The regulation mechanism of those key players for LTP is not clear. It has been shown that GC mobilizes calcium release through Ryr and enhances calcium release from ER in Gaucher disease fibroblast and neurons (6,52). GC accumulation could be a primary toxic insult affecting LTP. This was supported by the evidences that GC accumulation remained in IFG-treated 4L;C* brain (Table 1) associated with the abnormal levels of Ryrs, voltage-gated calcium channels and NMDA-glutamate receptors (GRIA3) in 4L;C* brain. Although LTP was not measured in IFG-treated 4L;C* hippocampus, the decreased expression of those key genes post-IFG treatment would predict that LTP suppression could not be corrected by IFG. These results also imply that those genes are primary targets for substrates accumulation. In addition, the decreased expression of Ryrs in 4L;C* brain would lead to reduced calcium release from ER, which contrasts with the findings of enhanced calcium releases through Ryrs from in vitro studies (6,52). Reduced Ryr expression has been reported in AD model (53,54). It is anticipated that reduction of Ryr genes expression is a compensation event as a feedback regulating the calcium homeostasis during disease progression in nGD.

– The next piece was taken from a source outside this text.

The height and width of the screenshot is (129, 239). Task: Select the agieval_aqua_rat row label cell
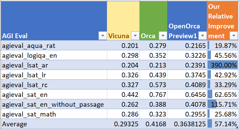tap(54, 45)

Molecular changes for mitochondrial dysfunction in nGD
Mitochondrial dysfunction is one of the pathological features and demonstrated in nGD cell and animal models (31,32). However, the genes and miRNAs related to mitochondrial function in nGD have not been studied. Using our nGD model, reductions of ATP production and oxygen consumption were seen to be associated with differential mitochondrial mRNA and miRNA expression. The DEGs in the mitochondrial group in 4L;C* brain are greatest in the MID region, suggesting this region is more susceptible to oxidative stress. Those DEGs encode (NADH dehydrogenase, cytochrome c oxidase, H+ transporting ATP synthase and ubiquinol-cytochrome c reductase) that are components of all five complexes in the mitochondria. Most of them had increased expression. The increased expression of those nuclear-encoded mitochondrial genes may compensate for the mitochondrial dysfunction in the neurodegenerative 4L;C* brain as has been reported in AD models (55).

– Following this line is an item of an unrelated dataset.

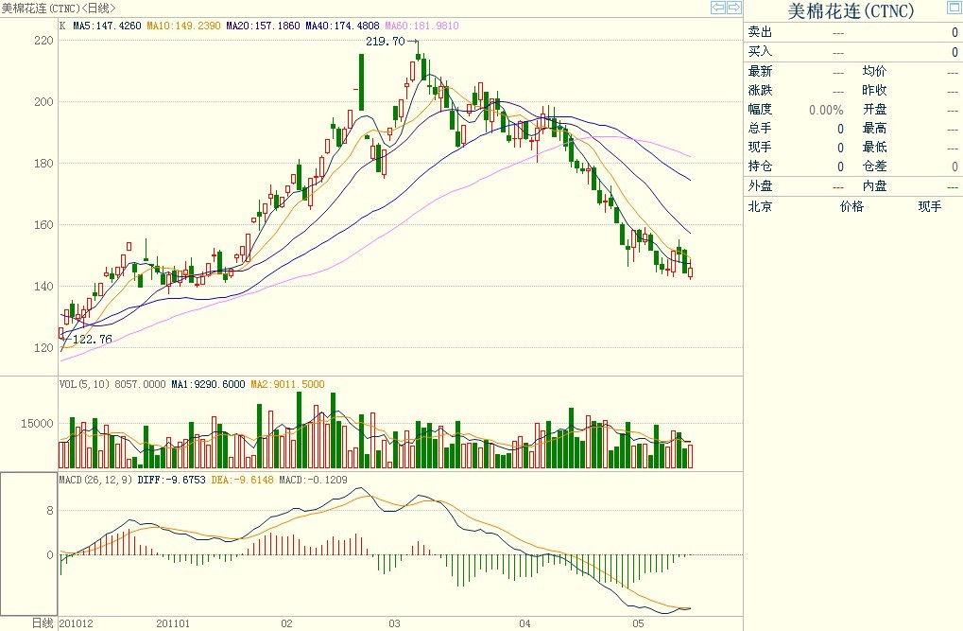The height and width of the screenshot is (631, 963).
Task: Select the MA5 moving average label
Action: click(x=107, y=26)
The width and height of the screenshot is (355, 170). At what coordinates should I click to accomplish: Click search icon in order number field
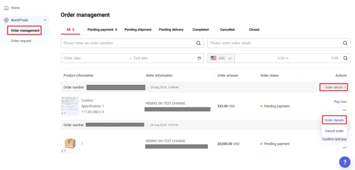click(x=198, y=43)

This study identified DEmiRs and associated DEG targets involved in mitochondrial dysfunction. Among them, miR-210 is postulated to target units of the electron transport chain and tri-carboxylic acid cycle leading to reduction of the mitochondrial metabolism rate (56). miR-181 influences mitochondrial function by targeting to Bcl2 family genes in astrocytes (57). IFG treatment partially corrected abnormalities of those DEmiRs and their target DEGs. Some miRNAs can enter mitochondria to regulate mitochondrial genomic gene(s), e.g. miR-181c versus Cox1, leading to electron transport chain complex IV remodeling and mitochondrial dysfunction. Enhanced expression of Cox1 was inversely correlated with miR-181c levels in 4L;C* MID (data not shown), IFG treatment normalized the expression of Cox1, indicating mitochondrial genomic genes may also play a role in nGD pathology. Our analysis did not point to the mechanism causing the differential expression of those genes but offered the clues of potential involvement of genes and their regional responses to mitochondrial stress in nGD and support the notion of the role of miRNA in regulating nuclear-encoded mitochondria-related gene(s) and mitochondrial genomic genes.

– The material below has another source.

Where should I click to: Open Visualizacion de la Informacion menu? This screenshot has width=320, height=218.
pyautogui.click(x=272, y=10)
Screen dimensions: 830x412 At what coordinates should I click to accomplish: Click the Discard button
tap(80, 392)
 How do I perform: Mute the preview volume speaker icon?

Additional highlights of this analyses included enhanced eIF2 and mTOR signaling pathways and uniform inflammatory response in nGD mice brain. The increased expression of eIF2 and mTOR genes implies a general activation of cellular protein biosynthesis in response to disease condition, e.g. activation of large number of pro-/anti-inflammatory genes, or transcription regulation of the genes involved in neuronal function. The mTOR signaling pathway has been implicated in learning, memory and LTP via phosphorylation of eIF4E-BP1 and S6 in neurons (58–61). In 4L;C* brain regions, the expressions of DEGs involved in LTP and multiple DEGs involved in the synaptic plasticity were decreased, which suggests a transcription inhibition of those genes in the 4L;C* brains. The decreased expression of those genes could affect the LTP and synaptic plasticity, thereby led to the suppression of LTP in 4L;C* brains (10). The cooperative roles of eIF2 and RP genes in mTOR and eIF2 pathways apparently played the roles in nGD.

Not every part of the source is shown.